Similar to soil NH3 volatilization, applying fertilizers only increased N2O emissions, which was due to higher N availability in those treatments compared to CK. However, biochar amendment significantly decreased N2O emissions under fertilizer treatments. The enhanced expression of nosZ under RNPK and CNPK compared to NPK suggested that biochar could mitigate N2O emissions by further reducing it to N2. Similarly, both Xu et al. (2014) and Harter et al. (2014) reported that biochar increased the copy number of NosZ while having no significant effect on nirK and nirS. Nonetheless, the copy number of nosZ was not significantly different among ROM, COM, and OM. On the other hand, soil pH increased under biochar amendment which could potentially favor the activity of N2O reductase from denitrifying microorganisms while inhibit the activity of reductases involved in the conversion of nitrite and nitrate to N2O (Yanai et al. 2007). Soil aeration improved as bulk density decreased which would also tend to limit the activity of denitrifiers in soil amended with biochar (Zhang et al. 2011), thereby decrease N2O emission. In addition, higher C:N ratio under biochar treatments could result in greater immobilization instead of mineralization (Ly et al. 2014) thus also inhibit N loss through N2O emission. These results indicated that denitrification gene abundances only play a partial role in the mitigation of N2O emissions in comparison with soil environmental factors. The copy number of nifH was not influenced by biochar amendment. However, it must be born in mind that this result was obtained from the bulk soil. Similar to Agegnehu et al. (2015), there was a significant increase in nodule number and size of peanut root under biochar amendment in the present study (data not shown). As the nodule number and size for leguminous plants were directly related to the ability of biological N2 fixation (Güereña et al. 2015), it was reasonable to believe that biochar enhanced the N2 fixation of peanut. Similarly, Rondon et al. (2006) demonstrated that biological N2 fixation by common beans increased under biochar addition. Compared to CK, the copy numbers of AOB and AOA significantly increased under biochar application implying that biochar could enhance microbial N transformation thereby improve plant N uptake and decrease N2O emissions.

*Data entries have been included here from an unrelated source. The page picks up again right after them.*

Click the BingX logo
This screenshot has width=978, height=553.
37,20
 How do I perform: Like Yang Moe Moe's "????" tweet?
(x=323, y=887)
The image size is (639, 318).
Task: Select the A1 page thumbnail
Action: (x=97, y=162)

Biochar amendment increased the peanut N uptake by 43.7% on average with organic fertilizer, and by 19.1% with mineral fertilizer, respectively (p < 0.05). Besides, plant N uptake was also slightly enhanced under biochar amendment. These results were similar with (Zhang et al. 2011) and (Pereira et al. 2015) which reported that N uptake was significantly enhanced under biochar amendment planted with maize and lettuce, respectively. In summary, as shown in Fig. 2, despite the insignificant effect on soil NH3 volatilization, biochar could adsorb soil NO3 and NH4+, decrease N2O emissions and increase the copy number of amoA and nosZ. Along with the improvement in soil nutrient pool, peanut yield, and N uptake were both enhanced under biochar amendment.

Fig. 2
figure 2

Schematic showing how biochar affects soil N transformation including NH3 volatilization, plant N uptake, N2O emissions, and the related microbial functional genes

Conclusions

The present study investigated changes in soil properties, N2O emissions and the abundance of its related genes, NH3 volatilization, and peanut N uptake following biochar amendment with fertilizers in a field experiment planted with peanut. Soil physicochemical properties and nutrition availability were improved with the application of biochar. Compared to aboveground biomass (plant biomass), biochar had stronger positive effect on belowground biomass (peanut yield). Biochar had no influence on plant N content, but significantly increased kernel N content under the application with organic fertilizer. Although soil NH3 volatilization was not influenced by biochar, biochar application with fertilizers (mineral or organic) significantly mitigated N2O emissions in agricultural soil. The suppression of soil N2O emissions may be mainly due to abiotic factors (soil aeration, pH, and C:N) and peanut N uptake. Biochar addition could modulate soil N transformation and enhance peanut N uptake, resulting in increment in crop yield.